Work order 1
According to the news article on the Omicron variant, how often was the number of infections doubling?
Work order 2
Write out the part of the Omicron news article from "Italy’s prime minister, Mario" up to and including "in 24 hours.", word for word.
Work order 3
Write the next part of the news article on Omicron's spread through Europe, picking up after its final sentence.

Source passage

Rapid spread of Omicron may ‘quickly overwhelm’ healthcare systems
People walk on a quiet street in the center of Amsterdam on Sunday as the Netherlands goes back into lockdown to fight the Covid-19 pandemic. Photograph: Ramon Van Flymen/ANP/AFP via Getty Images
So many people are becoming infected with the Omicron variant of Covid-19 that healthcare systems may quickly become overwhelmed, the World Health Organisation (WHO) warned as the virus sweeps through Europe in the run-up to Christmas.
In new advice to governments, the WHO warned that the variant first detected in Africa was “spreading significantly faster” than the older Delta strain, with the number of infections doubling every 1.5 to three days.
“Given rapidly increasing case counts, it is possible that many healthcare systems may become quickly overwhelmed,” it warned, noting that the variant was “spreading rapidly in countries with high levels of population immunity”.
The warning came as governments around Europe began reviewing pandemic restrictions, fearing a seasonal surge, with several imposing testing requirements on travellers.
‘Massive fifth wave’
Germany’s health minister Karl Lauterbach has warned that a “massive fifth wave” of the virus is on its way and the German government is expected to introduce new measures including limits on private gatherings in the coming days.
Italy’s prime minister, Mario Draghi, has convened a meeting of his Covid-19 task force to consider how to curb a surge in infections and a rise in deaths to 137 people in 24 hours.
The news agency Bloomberg reported that Italy was reviewing a package of new measures to slow the surge in cases during the Christmas holidays in a bid to avoid drastic measures taken by other European countries. Italy currently operates a three-tier system that defines restrictions for each region, and regions are also authorised to adopt specific additional new restrictions.
The Netherlands began some of its toughest restrictions of the pandemic yet on Sunday, shutting non-essential shops and restaurants until January 14th, while its government scrambled to speed up one of Europe’s slowest booster campaigns that has seen just 9 per cent of people so far receive a third jab.

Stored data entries
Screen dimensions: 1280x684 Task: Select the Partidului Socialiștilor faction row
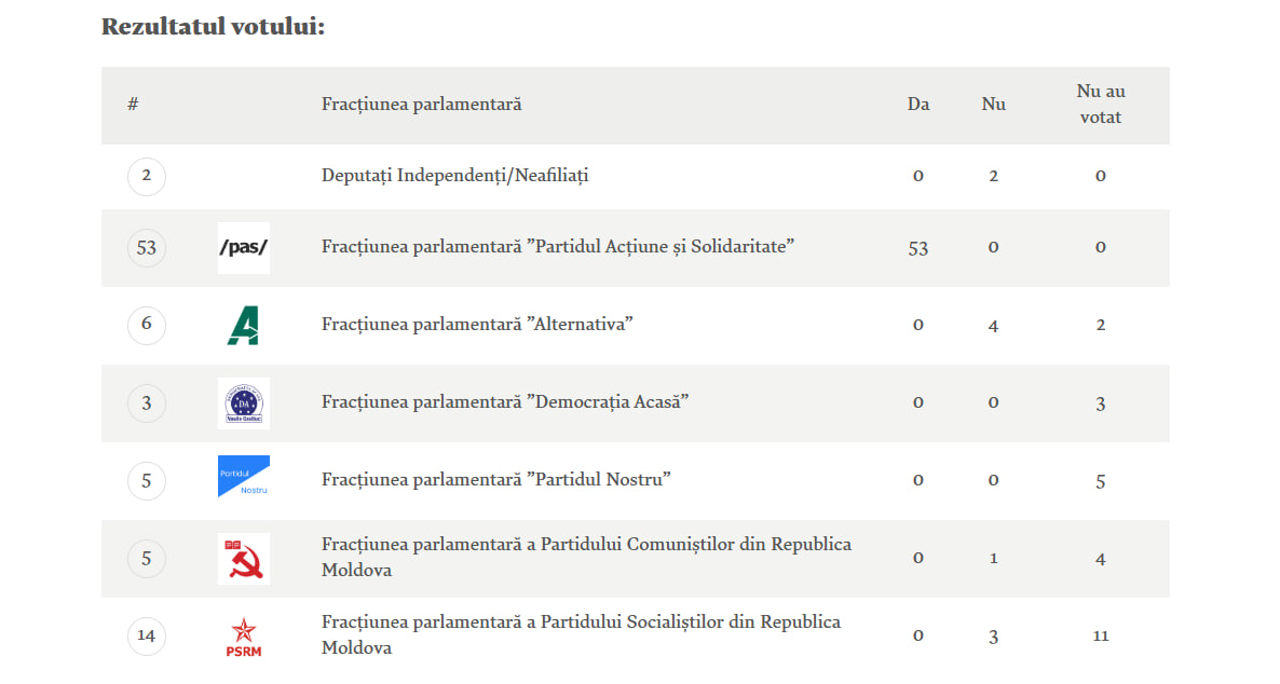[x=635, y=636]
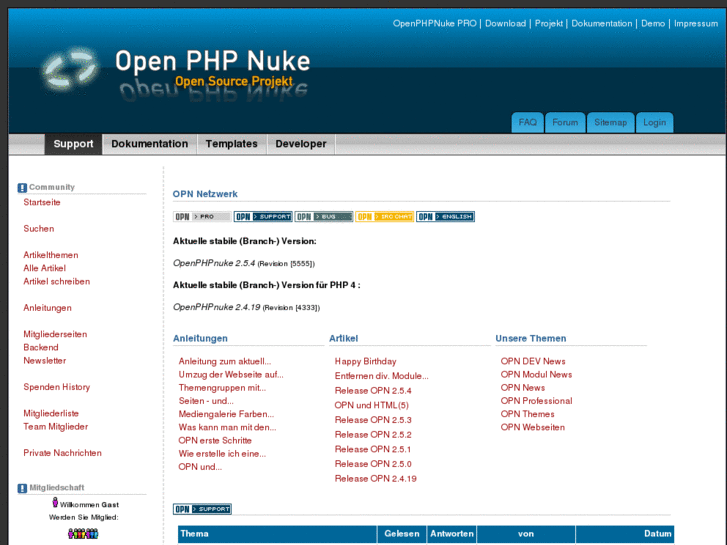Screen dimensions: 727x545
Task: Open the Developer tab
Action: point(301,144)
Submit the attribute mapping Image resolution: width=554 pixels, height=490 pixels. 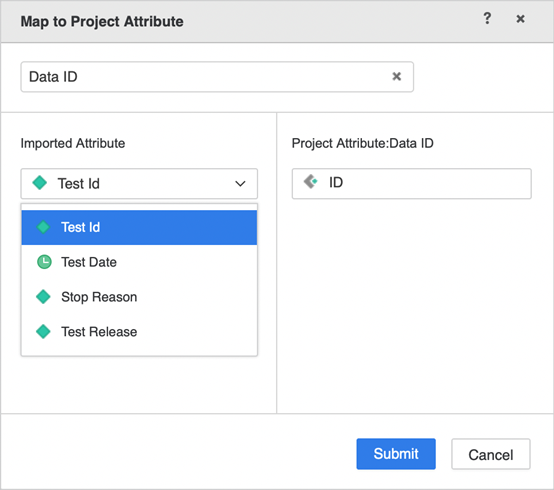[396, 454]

Output 1
Every 1.5 to three days.

Output 2
Italy’s prime minister, Mario Draghi, has convened a meeting of his Covid-19 task force to consider how to curb a surge in infections and a rise in deaths to 137 people in 24 hours.

Output 3
Speaking in Geneva, the WHO chief Dr Tedros Adhanom Ghebreyesus said that holiday celebrations would lead to “increased cases, overwhelmed health systems and more deaths” and urged people to postpone gatherings. “An event cancelled is better than a life cancelled,” he said.
However, WHO infectious disease epidemiologist Dr Maria Van Kerkhove recommended that people could reduce risk by limiting the size of gatherings, getting vaccinated, holding events outside, or wearing masks and opening windows if indoors.
“No matter what, I am sure that people will continue to find ways to celebrate. I think that’s important, it’s been a very difficult couple of years,” Dr Van Kerkhove said. “Right now there is no zero risk. There hasn’t been zero risk since this virus emerged. But there are ways you can reduce the risk.”
Further afield, Morocco banned New Year’s Eve parties and Canada’s second most populous province of Quebec shut bars, gyms and casinos, urged people to work from home, and closed most schools until January 10th.
WHO emergencies chief Mike Ryan told reporters there was hope that with the right approach Covid-19 could become “a relatively mild disease that is easily prevented, that is easily treated”.
“If we can keep virus transmission to a minimum, then we can bring the pandemic to an end,” he said.